[DATA IN THIS EXERCISE]:
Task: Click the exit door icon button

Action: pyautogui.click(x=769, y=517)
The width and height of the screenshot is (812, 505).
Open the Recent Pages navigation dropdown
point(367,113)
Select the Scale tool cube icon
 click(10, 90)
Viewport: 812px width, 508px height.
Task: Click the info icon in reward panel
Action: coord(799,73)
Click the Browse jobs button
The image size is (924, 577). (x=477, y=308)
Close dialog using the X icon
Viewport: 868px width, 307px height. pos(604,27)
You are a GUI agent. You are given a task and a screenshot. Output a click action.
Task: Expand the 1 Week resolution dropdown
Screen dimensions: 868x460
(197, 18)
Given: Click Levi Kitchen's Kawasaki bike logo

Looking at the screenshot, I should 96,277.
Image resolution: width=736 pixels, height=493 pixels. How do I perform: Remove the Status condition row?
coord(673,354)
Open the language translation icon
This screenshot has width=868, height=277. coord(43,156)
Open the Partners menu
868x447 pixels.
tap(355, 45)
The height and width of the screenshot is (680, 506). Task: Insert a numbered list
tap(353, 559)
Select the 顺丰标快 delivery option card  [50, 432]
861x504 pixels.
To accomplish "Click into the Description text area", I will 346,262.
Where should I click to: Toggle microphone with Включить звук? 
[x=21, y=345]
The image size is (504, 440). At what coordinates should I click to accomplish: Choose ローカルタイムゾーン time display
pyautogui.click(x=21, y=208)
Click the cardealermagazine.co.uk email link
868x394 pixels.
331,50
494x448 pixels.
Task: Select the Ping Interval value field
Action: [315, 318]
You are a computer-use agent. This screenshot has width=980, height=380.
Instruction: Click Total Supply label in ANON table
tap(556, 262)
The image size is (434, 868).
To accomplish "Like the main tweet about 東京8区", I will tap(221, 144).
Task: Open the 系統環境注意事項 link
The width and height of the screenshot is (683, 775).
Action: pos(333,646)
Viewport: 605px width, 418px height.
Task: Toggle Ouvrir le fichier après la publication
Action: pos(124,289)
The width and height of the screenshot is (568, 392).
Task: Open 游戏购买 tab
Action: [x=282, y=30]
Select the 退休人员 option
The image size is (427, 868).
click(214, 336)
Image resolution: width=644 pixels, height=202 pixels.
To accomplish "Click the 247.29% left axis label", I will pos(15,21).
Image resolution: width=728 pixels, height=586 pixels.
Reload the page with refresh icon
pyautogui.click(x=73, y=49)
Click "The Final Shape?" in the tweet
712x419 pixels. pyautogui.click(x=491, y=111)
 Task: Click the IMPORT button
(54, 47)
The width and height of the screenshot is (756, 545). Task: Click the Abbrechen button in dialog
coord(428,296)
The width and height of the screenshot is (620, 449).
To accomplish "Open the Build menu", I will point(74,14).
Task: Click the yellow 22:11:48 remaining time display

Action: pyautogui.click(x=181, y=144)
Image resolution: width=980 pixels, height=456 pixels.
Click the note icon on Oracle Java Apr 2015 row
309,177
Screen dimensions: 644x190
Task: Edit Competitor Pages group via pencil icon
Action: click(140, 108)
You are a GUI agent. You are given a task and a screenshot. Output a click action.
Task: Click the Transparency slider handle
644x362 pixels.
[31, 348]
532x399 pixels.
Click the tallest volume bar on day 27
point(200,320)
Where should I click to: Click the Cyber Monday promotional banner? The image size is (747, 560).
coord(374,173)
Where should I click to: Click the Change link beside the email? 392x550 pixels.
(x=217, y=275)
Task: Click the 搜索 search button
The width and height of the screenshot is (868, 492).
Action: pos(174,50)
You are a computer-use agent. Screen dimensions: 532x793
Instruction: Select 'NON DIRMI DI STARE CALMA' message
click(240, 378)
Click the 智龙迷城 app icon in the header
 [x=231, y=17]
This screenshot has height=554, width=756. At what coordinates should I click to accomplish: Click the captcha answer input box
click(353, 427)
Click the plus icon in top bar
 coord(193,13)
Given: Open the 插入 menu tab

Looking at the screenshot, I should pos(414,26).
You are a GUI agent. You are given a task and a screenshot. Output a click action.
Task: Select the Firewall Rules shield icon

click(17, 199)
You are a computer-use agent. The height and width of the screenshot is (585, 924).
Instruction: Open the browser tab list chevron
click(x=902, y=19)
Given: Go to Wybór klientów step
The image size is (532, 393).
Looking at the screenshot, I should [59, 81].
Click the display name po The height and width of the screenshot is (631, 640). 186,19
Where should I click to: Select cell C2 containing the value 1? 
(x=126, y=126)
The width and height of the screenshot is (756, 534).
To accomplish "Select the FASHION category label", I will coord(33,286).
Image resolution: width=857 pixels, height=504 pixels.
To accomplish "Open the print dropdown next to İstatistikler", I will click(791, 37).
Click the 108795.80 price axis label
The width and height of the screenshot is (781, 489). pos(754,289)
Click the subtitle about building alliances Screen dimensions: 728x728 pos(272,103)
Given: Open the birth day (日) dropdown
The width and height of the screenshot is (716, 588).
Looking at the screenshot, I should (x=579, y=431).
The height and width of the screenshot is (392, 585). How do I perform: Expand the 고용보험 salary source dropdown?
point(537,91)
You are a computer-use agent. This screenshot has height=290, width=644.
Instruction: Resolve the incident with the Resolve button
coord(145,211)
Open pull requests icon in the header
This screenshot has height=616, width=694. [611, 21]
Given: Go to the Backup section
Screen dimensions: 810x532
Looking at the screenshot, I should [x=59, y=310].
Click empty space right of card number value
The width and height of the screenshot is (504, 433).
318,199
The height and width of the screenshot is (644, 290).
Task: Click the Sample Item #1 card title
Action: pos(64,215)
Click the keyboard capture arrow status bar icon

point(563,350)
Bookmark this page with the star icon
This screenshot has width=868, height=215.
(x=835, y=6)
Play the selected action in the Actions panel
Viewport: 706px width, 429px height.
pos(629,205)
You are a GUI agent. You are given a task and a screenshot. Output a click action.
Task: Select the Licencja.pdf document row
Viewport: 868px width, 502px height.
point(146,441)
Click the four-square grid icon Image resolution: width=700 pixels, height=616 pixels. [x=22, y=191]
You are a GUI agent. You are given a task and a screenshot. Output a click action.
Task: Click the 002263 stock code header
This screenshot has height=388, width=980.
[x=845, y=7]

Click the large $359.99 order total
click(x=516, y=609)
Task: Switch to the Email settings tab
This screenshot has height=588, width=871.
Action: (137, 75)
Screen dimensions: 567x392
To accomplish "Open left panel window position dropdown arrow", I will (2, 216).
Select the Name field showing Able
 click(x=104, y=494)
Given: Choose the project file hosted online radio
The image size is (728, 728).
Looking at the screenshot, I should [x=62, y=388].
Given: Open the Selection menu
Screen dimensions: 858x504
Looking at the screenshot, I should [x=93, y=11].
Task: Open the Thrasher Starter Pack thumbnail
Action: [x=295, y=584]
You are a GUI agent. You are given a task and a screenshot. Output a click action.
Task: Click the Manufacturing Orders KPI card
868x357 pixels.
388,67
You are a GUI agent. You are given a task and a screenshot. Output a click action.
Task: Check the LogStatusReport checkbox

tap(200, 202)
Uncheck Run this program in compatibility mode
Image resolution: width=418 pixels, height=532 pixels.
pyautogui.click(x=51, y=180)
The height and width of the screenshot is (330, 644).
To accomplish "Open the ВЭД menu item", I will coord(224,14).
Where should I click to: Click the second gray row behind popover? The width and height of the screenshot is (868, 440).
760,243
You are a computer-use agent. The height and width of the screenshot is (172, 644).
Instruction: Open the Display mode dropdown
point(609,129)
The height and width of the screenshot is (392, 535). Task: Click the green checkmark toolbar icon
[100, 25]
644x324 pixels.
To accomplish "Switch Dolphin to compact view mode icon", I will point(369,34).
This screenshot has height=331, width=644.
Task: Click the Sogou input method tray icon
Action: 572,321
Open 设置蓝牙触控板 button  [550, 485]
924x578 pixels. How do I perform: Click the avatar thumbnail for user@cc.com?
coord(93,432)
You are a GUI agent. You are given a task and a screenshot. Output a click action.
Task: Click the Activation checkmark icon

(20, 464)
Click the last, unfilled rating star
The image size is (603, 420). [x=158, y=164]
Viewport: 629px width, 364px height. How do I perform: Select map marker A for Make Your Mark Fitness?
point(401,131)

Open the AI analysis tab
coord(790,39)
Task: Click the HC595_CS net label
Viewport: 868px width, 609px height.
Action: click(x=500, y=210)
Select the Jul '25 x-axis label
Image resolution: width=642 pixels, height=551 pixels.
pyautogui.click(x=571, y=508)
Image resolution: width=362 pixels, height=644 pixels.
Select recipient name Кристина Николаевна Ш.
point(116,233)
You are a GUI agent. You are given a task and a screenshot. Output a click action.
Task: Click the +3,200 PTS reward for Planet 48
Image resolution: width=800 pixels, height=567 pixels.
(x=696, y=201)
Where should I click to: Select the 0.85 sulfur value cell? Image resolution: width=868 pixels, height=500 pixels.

[WHAT YOU ARE ASKED TO DO]:
Which lines run from the one holding "Select the Scale tool cube icon" through the one holding "The image size is (434, 868)." in the records above? Repeat them exactly, both included, and nothing more.

[RESPONSE TO THE TASK]:
Select the Scale tool cube icon
 click(10, 90)
Viewport: 812px width, 508px height.
Task: Click the info icon in reward panel
Action: coord(799,73)
Click the Browse jobs button
The image size is (924, 577). (x=477, y=308)
Close dialog using the X icon
Viewport: 868px width, 307px height. pos(604,27)
You are a GUI agent. You are given a task and a screenshot. Output a click action.
Task: Expand the 1 Week resolution dropdown
Screen dimensions: 868x460
(197, 18)
Given: Click Levi Kitchen's Kawasaki bike logo

Looking at the screenshot, I should 96,277.
Image resolution: width=736 pixels, height=493 pixels. How do I perform: Remove the Status condition row?
coord(673,354)
Open the language translation icon
This screenshot has width=868, height=277. coord(43,156)
Open the Partners menu
868x447 pixels.
tap(355, 45)
The height and width of the screenshot is (680, 506). Task: Insert a numbered list
tap(353, 559)
Select the 顺丰标快 delivery option card  [50, 432]
861x504 pixels.
To accomplish "Click into the Description text area", I will 346,262.
Where should I click to: Toggle microphone with Включить звук? 
[x=21, y=345]
The image size is (504, 440). At what coordinates should I click to accomplish: Choose ローカルタイムゾーン time display
pyautogui.click(x=21, y=208)
Click the cardealermagazine.co.uk email link
868x394 pixels.
331,50
494x448 pixels.
Task: Select the Ping Interval value field
Action: [315, 318]
You are a computer-use agent. This screenshot has width=980, height=380.
Instruction: Click Total Supply label in ANON table
tap(556, 262)
The image size is (434, 868).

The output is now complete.